There are several ways in which the US-ROK alliance  can enhance security dynamics on the peninsula in the aftermath of the OPCON transfer. One obvious approach would be to seek diplomatic solutions to proactively deter further provocations by Kim Jŏng-ŭn. Despite the deep-seated rancor and distrust between the two Korean states, both Korean states have nevertheless agreed to reopen the Kaesŏng Industrial Complex. The latest inter-Korean talk held at P’anmunjŏm demonstrates more than anything else the need to “cajole and flatter the young ruler…[by] allowing Kim Jŏng-ŭn to save face as sovereign ruler of his country.” As Miha Hribernik and I wrote in June, one way of doing this would be to “accept his offers to discuss arms reduction first.” In addition, the US-ROK alliance could defuse tension on the Korean peninsula by recognizing the DPRK as a sovereign state. Such measures would prevent miscommunication where parties involved are “not talking to each other but rather, past each other.”
 
Nevertheless, the US-ROK alliance must avoid appearing weak even as it seeks diplomatic solutions to guarantee peace and security for the Korean peninsula. As I wrote earlier, “in order for diplomatic endeavors to be sustainable in the long-run, they must be backed up by a credible threat of coercion.” With or without the OPCON, there are several ways in which the US-ROK alliance can effectively deter future DPRK aggressions. One such option, as I’ve written earlier, would be for the United States Pacific Fleet and the ROKN, along with the JMSDF, to form a combined fleet whereby the three navies “would may share their unique resources and cultures to develop flexible responses against future threats by Kim Jŏng-ŭn.” Second would be to allow the ROK JCS Chairman to assume command of the CFC with the top American general serving as his deputy as was proposed in June during a ministerial meeting held between Secretary of Defense Chuck Hagel and Defense Minister Kim Kwan-jin. However, at this juncture, according to the Washington Post, “the 28,500 U.S. troops here will not fall under the command of the South…[since] the United States and South Korea will have separate commands.” Third, to proactively deal with possible DPRK missile attacks, the US-ROK alliance, together with Japan, can develop a collective missile defense system.  Fourth, as retired Admiral James Stavridis argues, since the world has converged into smaller communities through globalization, we must take the fight to our adversary by “follow[ing] the money [to upend] threat financing” abroad and at home. Last but not least, since the DPRK’s  recent asymmetric attacks against the US-ROK alliance have been waged on cyberspace to cripple their infrastructures, the US-ROK alliance, in tandem with the international community, can work together to enhance their cyber security.
Despite unfounded fears among retired officers and conservative analysts that the OPCON transfer may considerably weaken South Korea’s security, it does not mean that the United States will completely withdraw from the Korean peninsula.
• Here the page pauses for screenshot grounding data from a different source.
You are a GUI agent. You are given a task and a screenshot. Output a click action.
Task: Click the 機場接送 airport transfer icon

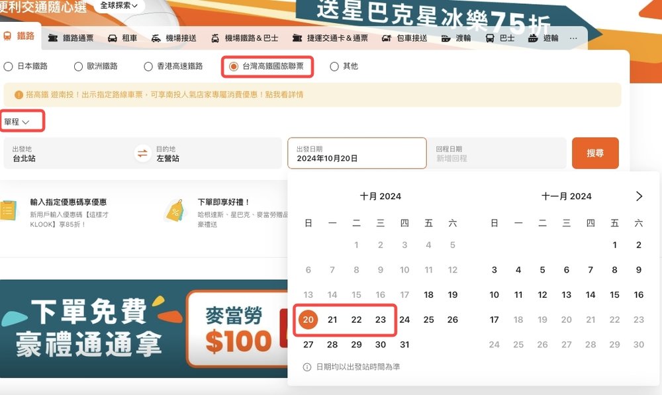[156, 38]
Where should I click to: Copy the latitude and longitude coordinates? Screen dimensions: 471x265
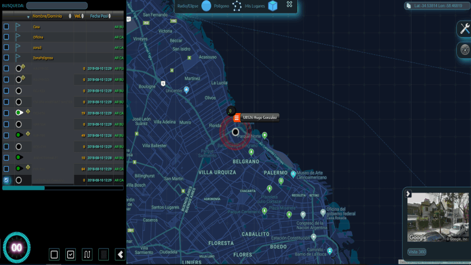click(437, 6)
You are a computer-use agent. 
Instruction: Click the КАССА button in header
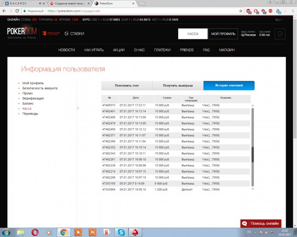pos(193,34)
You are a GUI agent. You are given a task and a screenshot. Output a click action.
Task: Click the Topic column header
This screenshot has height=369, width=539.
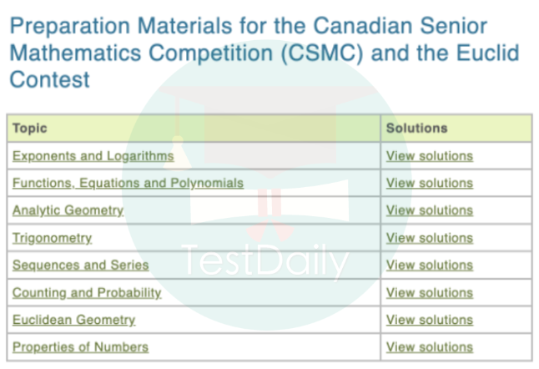click(x=30, y=129)
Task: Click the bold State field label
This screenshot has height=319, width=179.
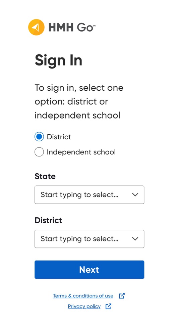Action: click(x=45, y=176)
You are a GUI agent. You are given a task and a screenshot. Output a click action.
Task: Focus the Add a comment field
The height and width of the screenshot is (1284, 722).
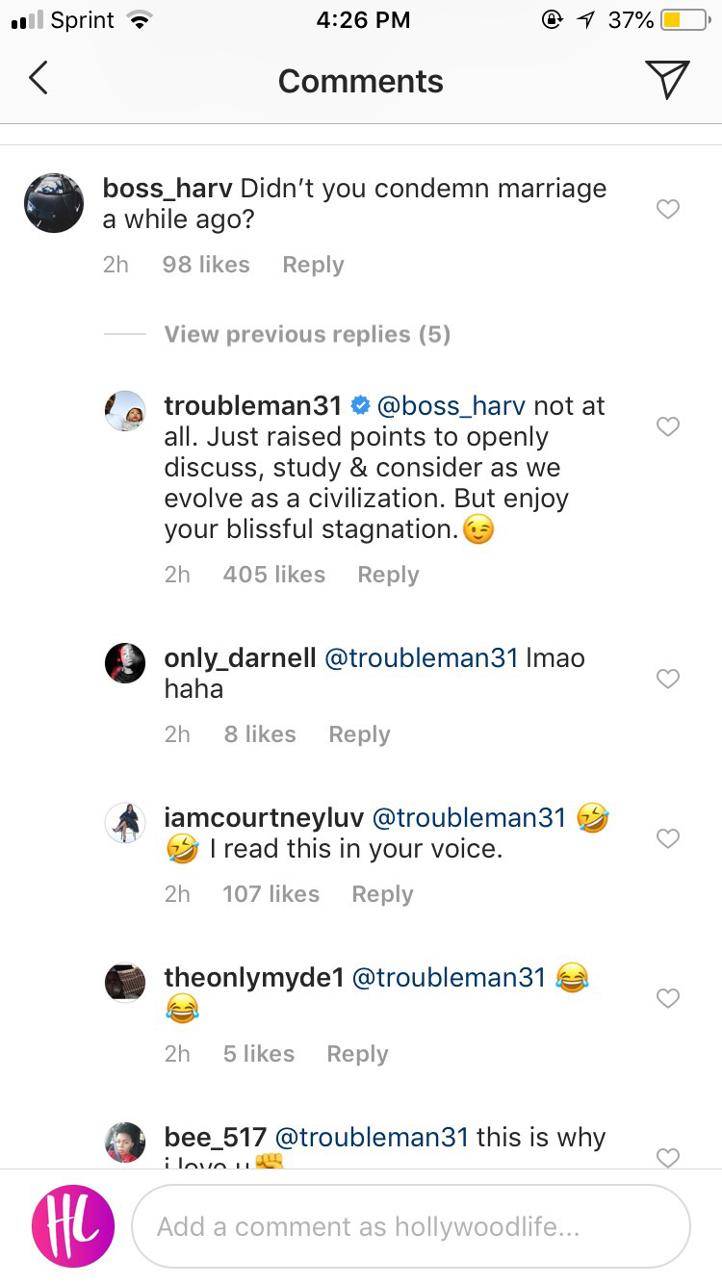tap(411, 1226)
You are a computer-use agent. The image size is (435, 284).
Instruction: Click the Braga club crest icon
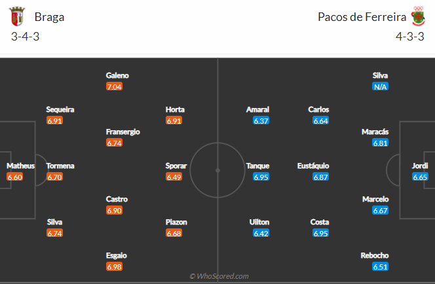click(17, 16)
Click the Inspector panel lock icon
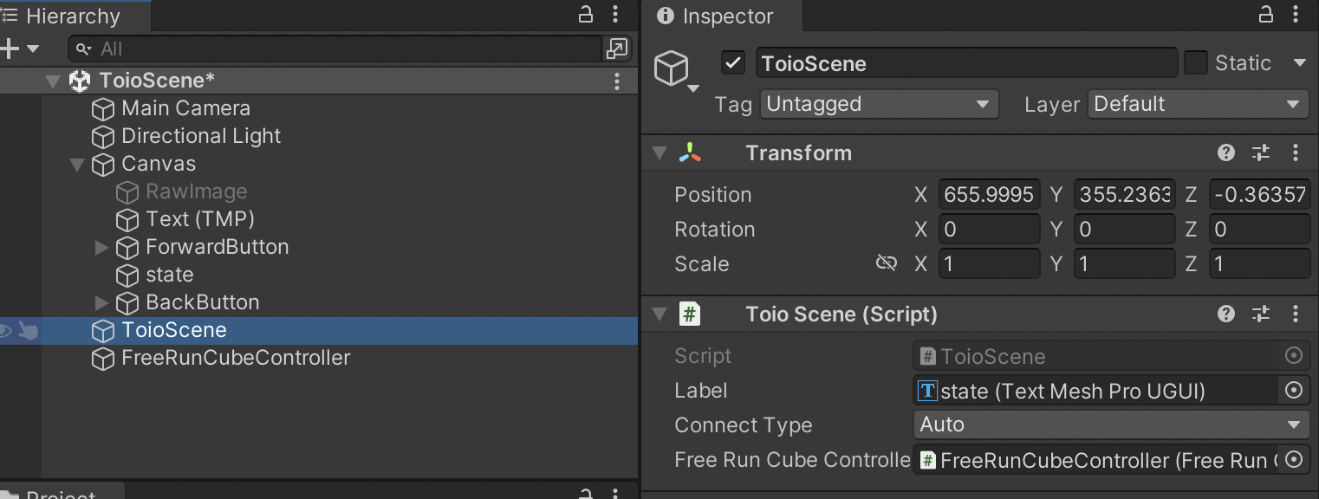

Nor does the ROK resemble South Vietnam after the Paris Treaty of 1973. That is, the ROK remains an economically and politically stable nation. With new transition come new opportunities for innovative growth. For the ROK, OPCON transfer just may present such opportunities to protect itself from further aggression by Kim Jŏng-ŭn.

 Jeong Lee is a freelance international security blogger living in Pusan, South Korea and is also a Contributing Analyst for Wikistrat’s Asia-Pacific Desk. Lee’s writings have appeared on various online publications, including East Asia Forum, the Georgetown Journal of International Affairs and the USNI Blog.